FUP discute agenda dos petroleiros com ministro Gilberto Carvalho

Imprensa da FUP

     Em reunião nesta quinta-feira, 12, com o ministro da Secretaria Geral da Presidência da República, Gilberto Carvalho, a FUP voltou a defender o fortalecimento da atuação da Petrobrás na exploração dos campos terrestres de petróleo. Os dirigentes da Federação ressaltaram para o ministro a preocupação com a informação que tiveram de que o CNPE (Conselho Nacional de Pesquisas Energéticas) teria encaminhado para a presidenta Dilma Rousseff uma proposta de regulamentação da participação das empresas de pequeno e médio porte na exploração de petróleo.
     A FUP ressaltou que essas empresas vêm realizando nos últimos anos um forte lobby junto ao Congresso Nacional e ao governo para se apoderar dos campos de produção terrestre que são operados pela Petrobrás. Os sindicalistas destacaram que a categoria continua mobilizada para impedir qualquer movimentação neste sentido e cobrou o agendamento de uma reunião com o governo para discutir esta questão antes que a proposta de regulamentação seja avaliada.
     Foi com mobilização e muita pressão que a FUP garantiu em junho do ano passado o veto do presidente Lula ao trecho da lei de capitalização da Petrobrás, que permitia a estatal utilizar seus ativos terrestres para ressarcir a União na operação de cessão onerosa. A luta, portanto, continua.
Benzeno e aposentadoria especial
     Na reunião com o ministro da Secretaria Geral da Presidência da República, Gilberto Carvalho, a FUP também reiterou a necessidade do governo implementar uma política de Estado que coíba a sonegação da alíquota extra do GFIP, que não está sendo recolhida, como deveria pelas empresas que têm trabalhadores expostos a agentes nocivos à saúde, entre eles o benzeno. No caso dos petroleiros, a Petrobrás e as demais empresas do setor não estão recolhendo a alíquota extra, onerando a previdência pública, que acaba assumindo uma dívida que é dos patrões no momento de conceder a aposentadoria especial aos trabalhadores que sofreram exposição ao benzeno e a outros agentes químicos. A FUP também denunciou ao ministro a intenção da Petrobrás de impor em suas unidades um “limite de tolerância” à exposição ao benzeno, produto altamente cancerígeno, e reiterou que a categoria está mobilizada para impedir este ataque.
Agenda permanente
     A FUP propôs um calendário permanente de reuniões para discutir periodicamente com o governo questões ligadas à soberania nacional, setor energético e demais reivindicações dos petroleiros. O ministro Gilberto Carvalho concordou com a proposta e acertou a realização de reuniões bimestrais com a Federação.

     Matéria publicada na página da Federação Única dos Petroleiros na internet em 12 de maio de 2011.

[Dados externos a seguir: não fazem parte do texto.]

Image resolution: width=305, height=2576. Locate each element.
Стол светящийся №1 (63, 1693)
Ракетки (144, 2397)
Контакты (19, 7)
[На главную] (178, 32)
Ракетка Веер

domingo, 8 de maio de 2011

Ministério Público vai investigar PPEOB da Reduc

     Dando curso à denúncia do Sindicato dos Petroleiros de Duque de Caxias, o Ministério Público do Trabalho de Nova Iguaçu vai seguir com o Inquérito Civil Público que investiga o Programa de Prevenção à Exposição Ocupacional ao Benzeno (PPEOB) da Reduc. Em audiência ocorrida na última quinta-feira, 28 de abril, o Sindicato prestou informações ao novo Procurador do Trabalho responsável pelo caso, Dr. Fábio Luiz Mobarak Iglessia, que elaborou uma lista de requisições à gerência da refinaria a fim de instruir futuro Termo de Ajustamento de Conduta ou Ação Civil Pública.
     No encontro, o Sindipetro Caxias declarou que a refinaria não recolhe a contribuição do Seguro Acidentário do Trabalho (SAT) com alíquota majorada para que os trabalhadores possam exercer seu direito à aposentadoria especial, que a informação do agente benzeno dos trabalhadores dos GHEs não consta nos ASOs e nos PPPs, a fim de proteger a empresa de eventuais ações reparatórias, e que existem unidades como o Coque, U-1250, PGN e UFL que não estão incluídas no PPEOB.
     O Sindicato mencionou ainda os problemas do Laboratório da Reduc que foi criado há 50 anos sem modernização significativa e atualmente possui ar condicionado em desacordo com as normas técnicas e uma sala de lavagem de garrafas insalubre.
     O Procurador do MPT fez uma série de requisições à Reduc a fim de investigar o PPEOB. Entre elas, pode-se destacar a apresentação de documentos atualizados como o PPRA, PCMSO, LTCAT, PPEOB, 10 PPPs de trabalhadores dos GHEs do benzeno, ASO de todos os trabalhadores próprios e contratados expostos e a última GFIP com impressão completa preenchida com o CNPJ da refinaria.
     Ainda para instruir o Inquérito Civil Público, o MPT requisitou da Receita Federal a alíquota de SAT, o multiplicador FAP e, como resultado da operação aritmética, a alíquota fixada para o ano de 2011 para a Reduc. Requisitou também o procedimento administrativo da consulta nº 40 de 2009, da Receita Federal, que define ser a exposição ao benzeno qualitativa, obrigando que seja feito o recolhimento da alíquota majorada da GFIP para os trabalhadores expostos.
     Por fim, pediu ao Sindicato que faça contato com a Dra. Arline Arcuri, pesquisadora da Fundacentro, para que apresente um projeto de perícia investigativa na Reduc e agende uma data para início do trabalho.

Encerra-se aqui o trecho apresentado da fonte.